What you actually need to do (step-by-step)

Step 1: Assign accountable owners and decision rights

Create a simple RACI for privacy disclosures:

  • Accountable: Privacy Officer/CCO (or named delegate) for final approval.
  • Responsible: Legal/Privacy counsel for drafting; Product and Security for validating accuracy.
  • Consulted: Marketing/UX (placement and readability), Procurement (third party disclosures), Data/Engineering (telemetry details).
  • Informed: Support/Customer success (so they can answer questions consistently).

Execution tip: Put a single ticketing path in place (GRC system or service desk) for “Privacy Notice Change Request.” If changes arrive through ad hoc emails, you will miss updates.

Step 2: Build (or refresh) your data-practices baseline

You cannot be “transparent about practices” if you can’t describe them reliably.

  • Create an inventory of collection points (web forms, apps, APIs, call center scripts, devices).
  • Map categories of information collected and purposes of use in operational terms (authentication, billing, care coordination, fraud prevention, analytics).
  • List where data goes: internal systems and third parties that receive or process the data.
  • Identify user-facing touchpoints where a notice must be presented (signup, checkout, portal login, intake).

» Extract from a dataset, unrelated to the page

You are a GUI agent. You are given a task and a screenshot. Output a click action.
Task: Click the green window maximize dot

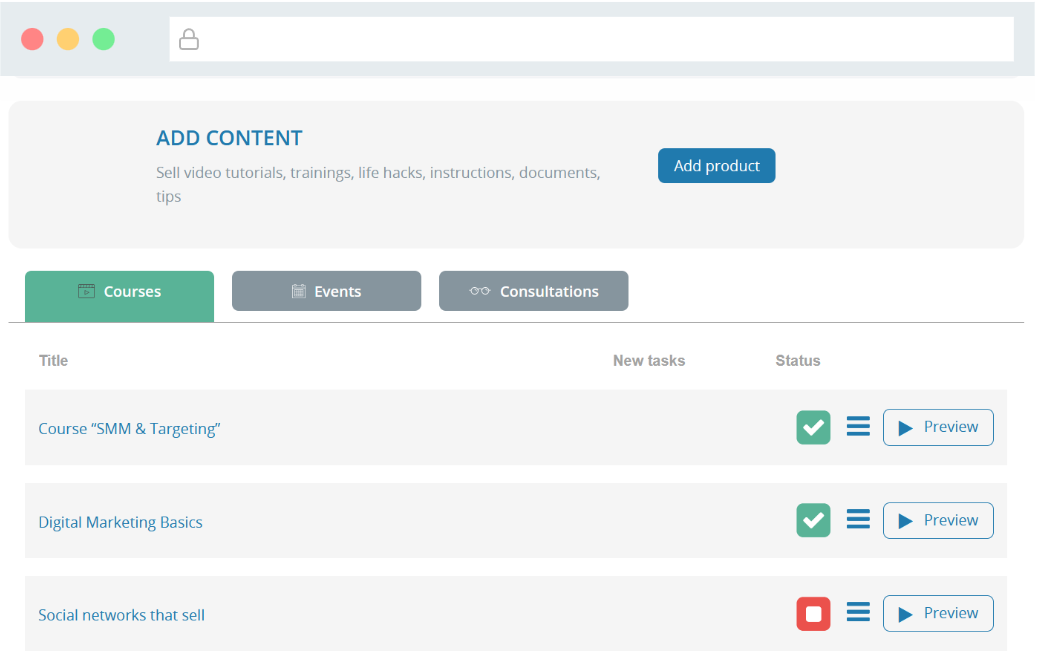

Minimum deliverable: a data practices register that you can reconcile to the privacy notice. Keep it simple, but keep it owned.

Step 3: Draft disclosures that are clear, prominent, and accessible

Translate the baseline into disclosures people can read:

  • Clear: plain language, defined terms, short sentences, consistent terminology.
  • Prominent: placed where individuals expect it (site footer, app settings, intake flows) and not buried behind unrelated content.
  • Accessible: available without special software or credentials; readable on mobile; consistent for web and app experiences 1.

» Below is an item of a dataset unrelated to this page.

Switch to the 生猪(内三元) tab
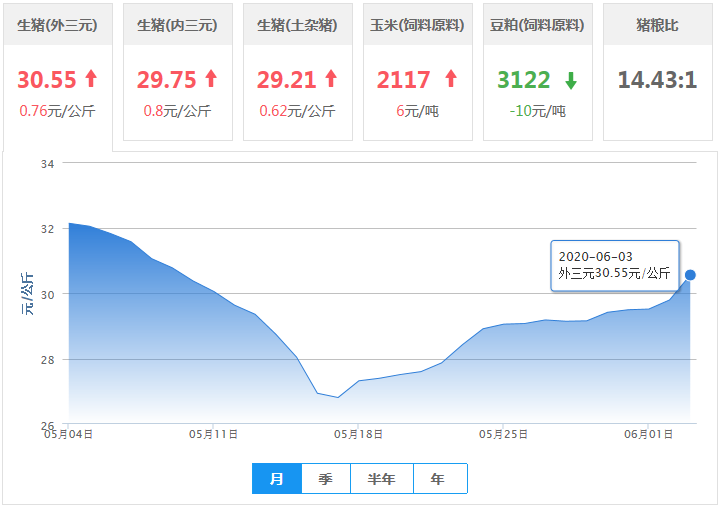click(178, 25)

Practical structure that holds up in audits:

  • What information you collect (by category and channel).
  • How you use it (purposes tied to actual operations).
  • Who you share it with (categories of recipients, including third parties, described accurately).
  • How individuals can contact you about privacy practices.

If your organization operates multiple products, decide whether you need:

  • One global notice plus product addenda, or
  • Product-specific notices. Pick the approach you can keep accurate through change control.

Step 4: Implement governance controls so the notice stays accurate

Most failures happen after the initial publish.

Put these triggers into your SDLC and procurement workflows:

  • New tracking tech: cookies, pixels, SDKs, telemetry, session replay.
  • New third party: any service that processes or receives personal information.
  • New data element: collecting a new identifier, biometric, precise location, or health-related attribute.
  • New purpose: reusing data for marketing, model training, cross-product analytics, or profiling.
  • Material UX change: a new intake flow or consent screen.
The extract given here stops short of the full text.